→ Set task
Rewrite every line of the listing below as a numbered list, leaving out the blank lines.
_ _ _
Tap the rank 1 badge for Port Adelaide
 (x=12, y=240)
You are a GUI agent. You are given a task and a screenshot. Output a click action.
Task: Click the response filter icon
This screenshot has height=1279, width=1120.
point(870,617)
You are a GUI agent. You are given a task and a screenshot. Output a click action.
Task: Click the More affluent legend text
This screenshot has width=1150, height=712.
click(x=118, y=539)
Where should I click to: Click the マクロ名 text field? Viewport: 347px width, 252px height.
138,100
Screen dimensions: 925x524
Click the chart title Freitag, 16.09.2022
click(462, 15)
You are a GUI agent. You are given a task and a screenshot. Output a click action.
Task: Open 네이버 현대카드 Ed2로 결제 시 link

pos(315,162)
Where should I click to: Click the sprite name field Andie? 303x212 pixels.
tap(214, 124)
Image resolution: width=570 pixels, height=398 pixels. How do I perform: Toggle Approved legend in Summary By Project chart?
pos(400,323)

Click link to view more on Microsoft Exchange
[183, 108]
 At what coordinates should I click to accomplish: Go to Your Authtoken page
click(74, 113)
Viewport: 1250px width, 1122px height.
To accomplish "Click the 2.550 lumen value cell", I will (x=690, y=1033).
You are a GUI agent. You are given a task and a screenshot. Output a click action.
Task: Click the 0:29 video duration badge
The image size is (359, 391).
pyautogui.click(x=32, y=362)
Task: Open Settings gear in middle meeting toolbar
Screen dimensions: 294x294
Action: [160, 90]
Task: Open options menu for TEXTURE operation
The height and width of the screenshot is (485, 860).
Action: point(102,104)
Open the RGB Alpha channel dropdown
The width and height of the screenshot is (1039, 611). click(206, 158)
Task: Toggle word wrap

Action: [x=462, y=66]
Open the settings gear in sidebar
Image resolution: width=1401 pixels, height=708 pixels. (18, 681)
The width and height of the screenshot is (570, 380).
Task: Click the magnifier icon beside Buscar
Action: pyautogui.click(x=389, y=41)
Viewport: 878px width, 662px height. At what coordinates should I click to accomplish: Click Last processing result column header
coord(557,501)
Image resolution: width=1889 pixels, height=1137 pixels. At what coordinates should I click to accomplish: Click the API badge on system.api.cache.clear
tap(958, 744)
_ _ _
→ Answer for this exercise
1. Tap the rank 1 badge for Port Adelaide
2.  (x=12, y=240)
3. You are a GUI agent. You are given a task and a screenshot. Output a click action.
4. Task: Click the response filter icon
5. This screenshot has height=1279, width=1120.
6. point(870,617)
7. You are a GUI agent. You are given a task and a screenshot. Output a click action.
8. Task: Click the More affluent legend text
9. This screenshot has width=1150, height=712.
10. click(x=118, y=539)
11. Where should I click to: Click the マクロ名 text field? Viewport: 347px width, 252px height.
12. 138,100
13. Screen dimensions: 925x524
14. Click the chart title Freitag, 16.09.2022
15. click(462, 15)
16. You are a GUI agent. You are given a task and a screenshot. Output a click action.
17. Task: Open 네이버 현대카드 Ed2로 결제 시 link
18. pos(315,162)
19. Where should I click to: Click the sprite name field Andie? 303x212 pixels.
20. tap(214, 124)
21. Image resolution: width=570 pixels, height=398 pixels. How do I perform: Toggle Approved legend in Summary By Project chart?
22. pos(400,323)
23. Click link to view more on Microsoft Exchange
24. [183, 108]
25.  At what coordinates should I click to accomplish: Go to Your Authtoken page
26. click(74, 113)
27. Viewport: 1250px width, 1122px height.
28. To accomplish "Click the 2.550 lumen value cell", I will (x=690, y=1033).
29. You are a GUI agent. You are given a task and a screenshot. Output a click action.
30. Task: Click the 0:29 video duration badge
31. The image size is (359, 391).
32. pyautogui.click(x=32, y=362)
33. Task: Open Settings gear in middle meeting toolbar
34. Screen dimensions: 294x294
35. Action: [160, 90]
36. Task: Open options menu for TEXTURE operation
37. The height and width of the screenshot is (485, 860).
38. Action: point(102,104)
39. Open the RGB Alpha channel dropdown
40. The width and height of the screenshot is (1039, 611). click(206, 158)
41. Task: Toggle word wrap
42. Action: [x=462, y=66]
43. Open the settings gear in sidebar
44. Image resolution: width=1401 pixels, height=708 pixels. (18, 681)
45. The width and height of the screenshot is (570, 380).
46. Task: Click the magnifier icon beside Buscar
47. Action: pyautogui.click(x=389, y=41)
48. Viewport: 878px width, 662px height. At what coordinates should I click to accomplish: Click Last processing result column header
49. coord(557,501)
50. Image resolution: width=1889 pixels, height=1137 pixels. At what coordinates should I click to accomplish: Click the API badge on system.api.cache.clear
51. tap(958, 744)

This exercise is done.